En ese momento Arkady se dio cuenta de que ella era lo que había ido a buscar al salir de ese pozo negro en el que se había hundido cuando recibió el disparo en la cabeza. Pero una parte de él estaba pensando de una manera profesional. Isakov le dispararía primero a él, luego a Eva, y después sujetaría la pistola contra la cabeza de Arkady para simular un asesinato-suicidio, todo ello ejecutado en plena calle, a corta distancia y con rapidez. La Walther era una pistola pesada de doble acción con un gatillo de largo recorrido y un fuerte retroceso. Llenaba la mano de Isakov, sin precipitarse pero también sin vacilar. Arkady recordó la admiración que Ginsberg sentía por la calma de Isakov bajo el fuego.
¿Habría alguien despierto ante los monitores de seguridad?, se preguntó Renko. ¿Y en el BMW? Oyó ruido de maquinaria en la distancia. ¿Dónde estaba la camioneta blanca de la milicia? ¿No salían a esa hora los panaderos de camino hacia sus hornos? La calle Sovietskaya estaba silenciosa como una tumba.
—No hay arma, no hay fiscal, no hay caso, no hay evidencia. —Isakov no retrocedió para dispararle a Arkady, sino que apoyó el cañón bajo su barbilla, a una distancia desde la que sería imposible fallar—. Y después tu amante te abandona. No es extraño que estés deprimido.

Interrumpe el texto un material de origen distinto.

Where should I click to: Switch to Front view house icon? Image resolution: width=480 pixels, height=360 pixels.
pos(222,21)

«No es extraño que estés deprimido», repitió la voz de Isakov desde el bolsillo del abrigo de Eva.
La joven sacó su grabadora del interior del abrigo, abrió el compartimento donde se alojaba la pequeña cinta y la cogió. Isakov observó con incredulidad cómo Eva la lanzaba por encima de la valla. La casete era blanca y desapareció bajo el manto de nieve. Las brillantes luces de un detector de movimiento se encendieron y se apagaron.

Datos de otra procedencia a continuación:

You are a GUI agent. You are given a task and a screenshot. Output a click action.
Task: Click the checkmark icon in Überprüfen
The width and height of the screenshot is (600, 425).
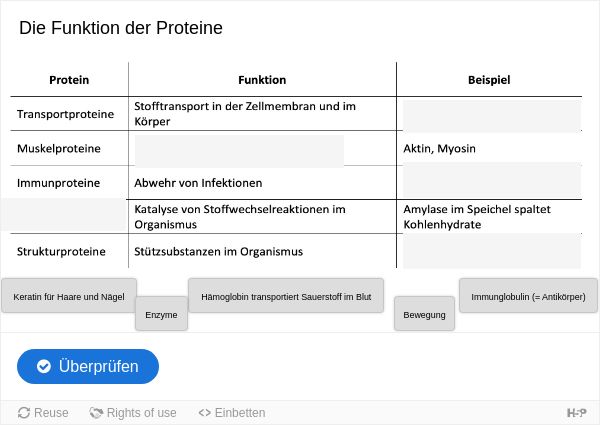(44, 366)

Isakov mantuvo la pistola apretada contra el rostro de Arkady.
—Ve a buscarla.
—Hay una cámara en la entrada.
—No me importa si pasas por encima, por debajo o a través de la valla. —Isakov se apartó de Arkady y le dio un empellón—. Búscala.
—¿O qué? No creo que sea fácil dar con esa cinta. Nunca tendrás tiempo de hallarla una vez que hayas disparado ese viejo cañón, y tienes que encontrarla porque es una confesión completa. En ajedrez a eso se le llama hacer una pinza.
Un sonido chirriante anunció la proximidad de máquinas quitanieve rascando la calzada. Los camiones avanzaban lenta pero majestuosamente envueltos en un intenso resplandor junto al cual comenzaron a caminar Eva y Arkady. Desde la motocicleta vieron a Isakov inmóvil delante de la entrada del edificio.